Now, to get one serviced, flushed with chemicals and all, is $35, if you own your own. 

My area is probably a little higher due to the oil field activity, but it is what it is. 

I am thinking about building my own trash trailer, or two of them, and then we pull them by the service company to get them flushed when we empty the trailer. I hate renting roll-offs as bad as porta johns when we are not doing a lot of demo. Meaning I don't want to spot a 30 yard roll off for simply job site trash. https://www.sanktrailers.com/Specialty-Trailers.html

Most oil field companies do this, with two porta pots on the trailer. They do not tip, or get stolen. I have seen them use a large holding tank underneath to keep them cleaner also. 

I would mount one on a trailer, so it is a hook and pull deal. 

Some of us see things differently then others. In 5 years time, you could make yourself a lot of money back, especially if you charge the job for the toilet. And we do.


----------



## Deckhead (Dec 9, 2010)

griz said:


> by yourself?
> 
> if so WHY???


Yep by myself.

There's a circle of friends I got in with. I build one thing for one and the next wants the same thing but one step better. Theyre always trying to out spend the blast one. Keeps me busy and them happy. I don't want help, I don't manage people well at all and have no desire to learn. 

If I got help I would have to get more work. If I had to get more work I wouldn't be as involved in the design and woodworking. If I wasn't as involved in the design and woodworking I wouldn't be doing what I love. I make a living but won't get rich and Im okay with that because of the freedoms owning my own company afford me.

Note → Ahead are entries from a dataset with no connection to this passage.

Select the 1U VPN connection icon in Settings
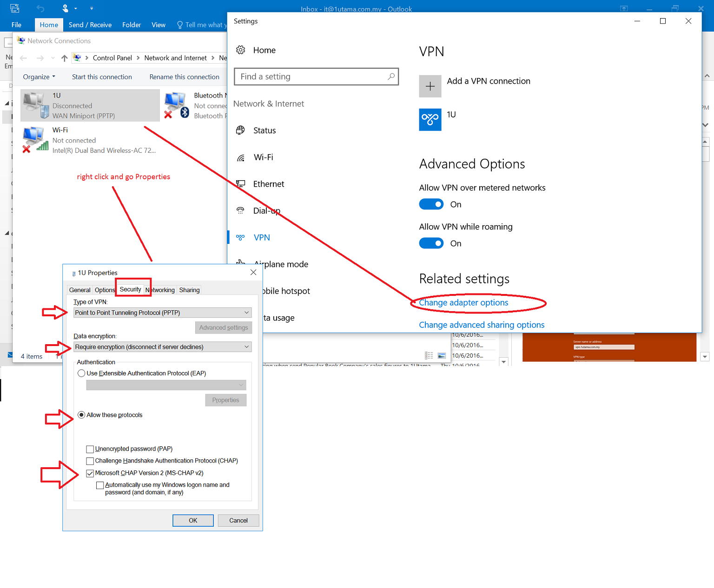 430,120
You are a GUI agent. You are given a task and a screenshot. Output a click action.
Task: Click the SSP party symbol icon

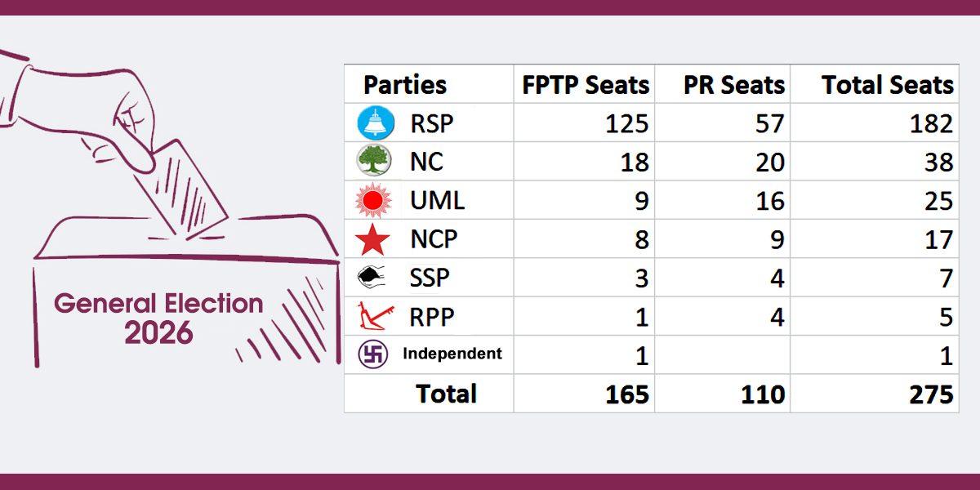374,278
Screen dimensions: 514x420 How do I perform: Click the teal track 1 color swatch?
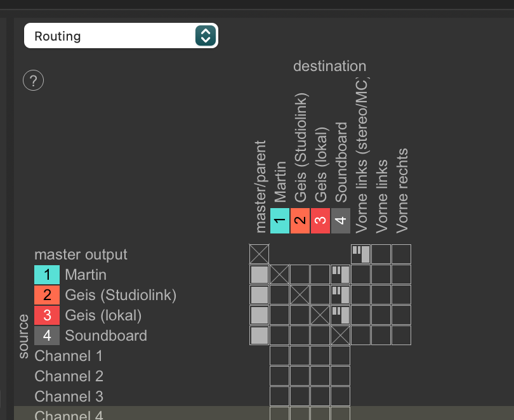[47, 275]
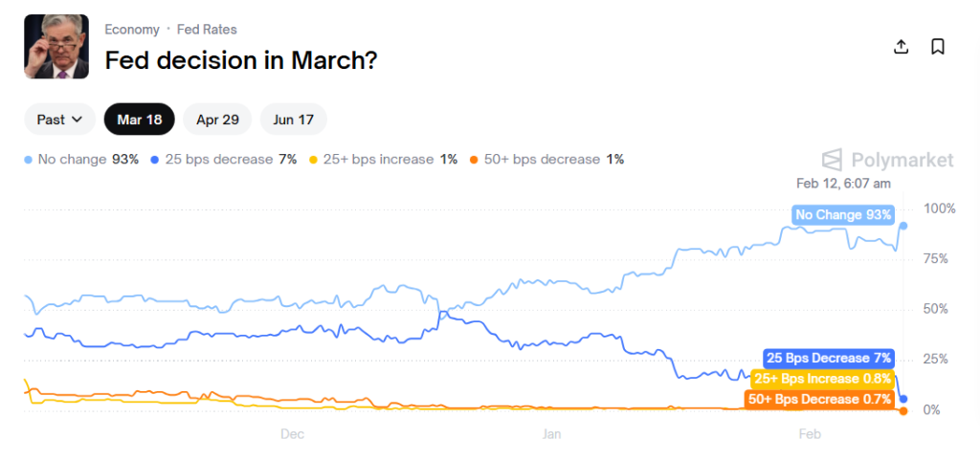Toggle the No change legend item
980x461 pixels.
[x=82, y=160]
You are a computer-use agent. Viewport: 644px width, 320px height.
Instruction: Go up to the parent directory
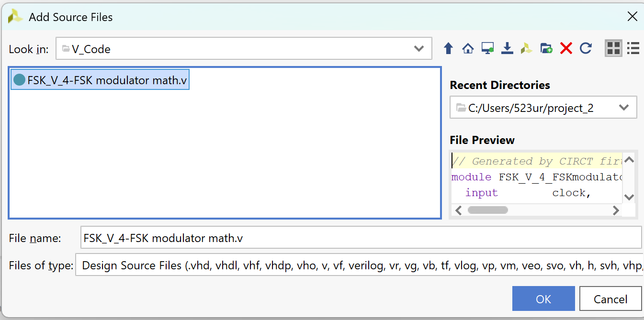pyautogui.click(x=448, y=48)
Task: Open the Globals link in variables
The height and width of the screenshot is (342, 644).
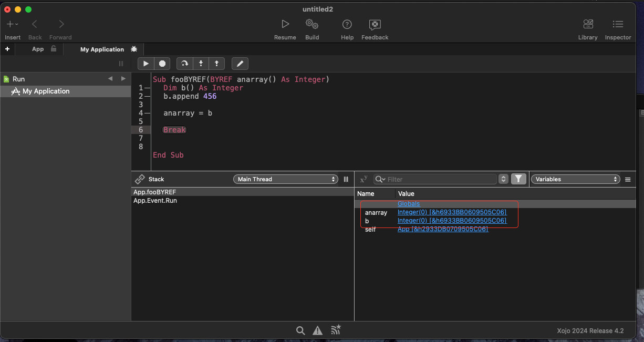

Most important to me is I get to take time off to be a chaperone on a field trip, I get to decide to randomly take my kids fishing, I get to spend a lot of time with my wife and kids while working... Sure I could get things done faster but right now I have work through the end of the year, I like that security.


----------



## RichVT (Feb 28, 2009)

Peter_C said:


> For one person what about a portable cassette type porta potty? Think like a mini RV type. Take the cassette home routinely and dump it in the toilet. Add some blue stuff in if it will be left for more than a day. Less than $150. Thetford is one brand, but there are others.

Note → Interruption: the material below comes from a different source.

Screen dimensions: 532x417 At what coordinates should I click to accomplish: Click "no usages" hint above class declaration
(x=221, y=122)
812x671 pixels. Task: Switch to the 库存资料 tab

This sounds like the best option for one person. Lots of different styles - just pick the one that works best for your situation. 

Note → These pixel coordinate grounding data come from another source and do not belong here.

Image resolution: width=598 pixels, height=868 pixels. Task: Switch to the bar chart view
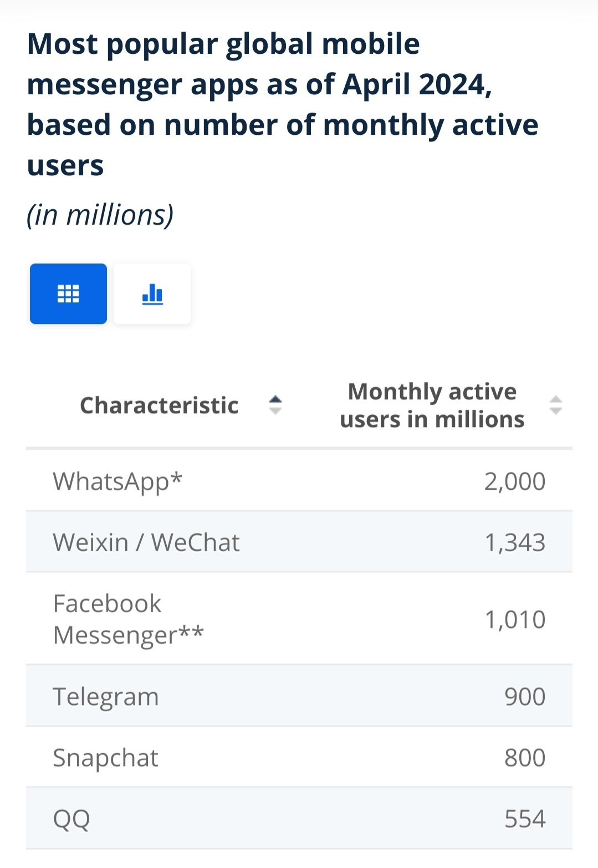pyautogui.click(x=152, y=293)
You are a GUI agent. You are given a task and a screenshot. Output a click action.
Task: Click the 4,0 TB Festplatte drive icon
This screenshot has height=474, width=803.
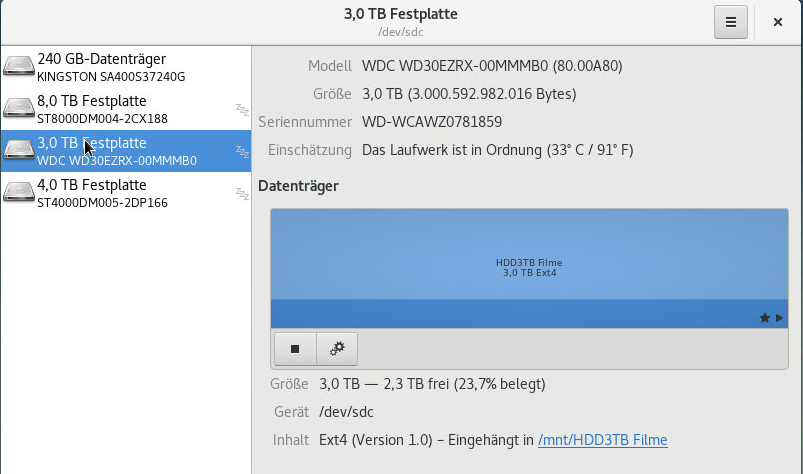point(19,192)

https://mountainsforeverybody.com/best-portable-toilets-for-camping

Much easier to store and transport between uses than a full size porta- potty.


----------



## Stryker1-1 (Dec 25, 2017)

This thread makes me thankful I'm almost always work in locations that have indoor plumbing.

Sent from my SM-G870W using Tapatalk


----------



## 91782 (Sep 6, 2012)

Deckhead said:


> Yep by myself.
> 
> There's a circle of friends I got in with. I build one thing for one and the next wants the same thing but one step better. Theyre always trying to out spend the blast one. Keeps me busy and them happy. I don't want help, I don't manage people well at all and have no desire to learn.
> 
> ...


I hear THAT !


----------



## 91782 (Sep 6, 2012)

griz said:


> Ok, i give.....
> 
> Some of you guys seem to enjoy working by yourselves....
> 
> ...


By myself, or running subs. Employees are my achilles heel.

Subs are like trainable employees.

Employees are like - well never mind.


----------



## 91782 (Sep 6, 2012)

RocketScott said:


> Everyone's situation and business model is different. I didn't ask the question so you guys could pick mine apart.
> 
> Paying for a crapper is not even close to breaking my budget. I just don't like renting, it just feels like throwing money...wait for it... down the toilet. I don't even like financing stuff.
> 
> ...


Yeah, I get the generator example.

Time is money. How much are you paying yourself to empty that thing?

If I were an employee, a well-skilled employee - would you expect me to be given the job of dealing with that thing?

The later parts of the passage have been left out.